Friday, November 17, 2017

Costuming Pride and Prejudice - The Gentlemen

Last week my younger siblings' home school group preformed Pride and Prejudice. I have it on good authority that this young man, my little brother, played his part incredibly well.

His roll you ask? Mr. Collins. He proposed to Elizabeth Bennet, got turned down, and married her best friend instead. All while talking insistently about his patron, Lady Catherine De Bourgh.

 Yes, I am very proud of my little brother's acting ability. And I'm quite proud of my mom for the costumes she made for him and some of the other young men in the play.

Love these two goof balls!
Now, the ladies' costumes were relatively simple - find an easy dress pattern, sew it up, and add some accessories. The gentlemen's costumes were a bit more involved. Tailcoats, waistcoats, trousers, shirts, and cravats were needed for each and every gentleman. So, as neither my mom nor any of the other moms involved in the play had the time to sew regency suits for half the cast, they improvised. Refashioning to the rescue! 

Modern suit coats were obtained from thrift stores.

The lower front of each suit coat was cut away, so that the front of the coat ended at the natural waist rather than the hips. 

The fabric that was cut off the front of the suit coat was then sewn onto the back to make tails. (Now, due to pocket placement and such, some of the suit coats needed addition fabric from other sources added in order to make the tails) 

And there you have it - a tail coat! 

My mom made 3 of these tail coats herself, and led workshops during play rehearsals to help other moms make their sons' tail coats.

 But of course, the costuming didn't end with the tailcoats - oh no, other pieces were needed.
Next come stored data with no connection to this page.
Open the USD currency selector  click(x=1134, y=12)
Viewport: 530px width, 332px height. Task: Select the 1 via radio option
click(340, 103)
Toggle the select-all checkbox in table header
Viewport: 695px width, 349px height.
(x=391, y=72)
Thankfully most of these pieces could be purchased. Modern trousers worked just fine, as by the regency era men were wearing long trousers rather than knee breeches. (Now regency trousers had fall-fronts, rather than zipper flies, but for the play I'd hope no one was paying that much attention to the guys' pants!) Modern dress shirts also worked for the costumes. The collars were flipped up and tied with a cravat. The cravats couldn't be easily bought, but they were quite simple to make - just a long strip of fabric hemmed on all sides.  

Then came the waist coats - the second most involved part of the gentlemen's costumes. Modern vests just don't have quite the right shape, so a little more refashioning was required.

A waistcoat in the middle of refashioning - and a brother who appears to be done with trying things on.

Primarily, the bottoms of the waist coats needed to be straitened out - the hem of a regency waist coat was strait across - not pointed! Some waistcoats required a little extra work as well.

This red one for example needed a back! So, my mom combined it with this black dress shirt to turn it into a real vest.

Didn't she do a great job?
Tailcoats, waistcoats, shirts, trousers, and cravats: after over 2 months of sewing it all came together so that my brother and his friends all looked like perfect regency gentlemen the night of the play!

From all reports the play came off beautifully! Of course, I was disappointed to miss it - but my best friend recorded opening night for me! So next week when I get home I plan on watching it! I can't wait to "see" this play I've heard so much about over the last few months!

The costume coordinator, the set builder, Mrs. Phillips, and Mr. Collins (already out of costumes)

But mostly, I'm looking forward to seeing these people again! I've missed my family this year! Just 5 more days till we're re-united!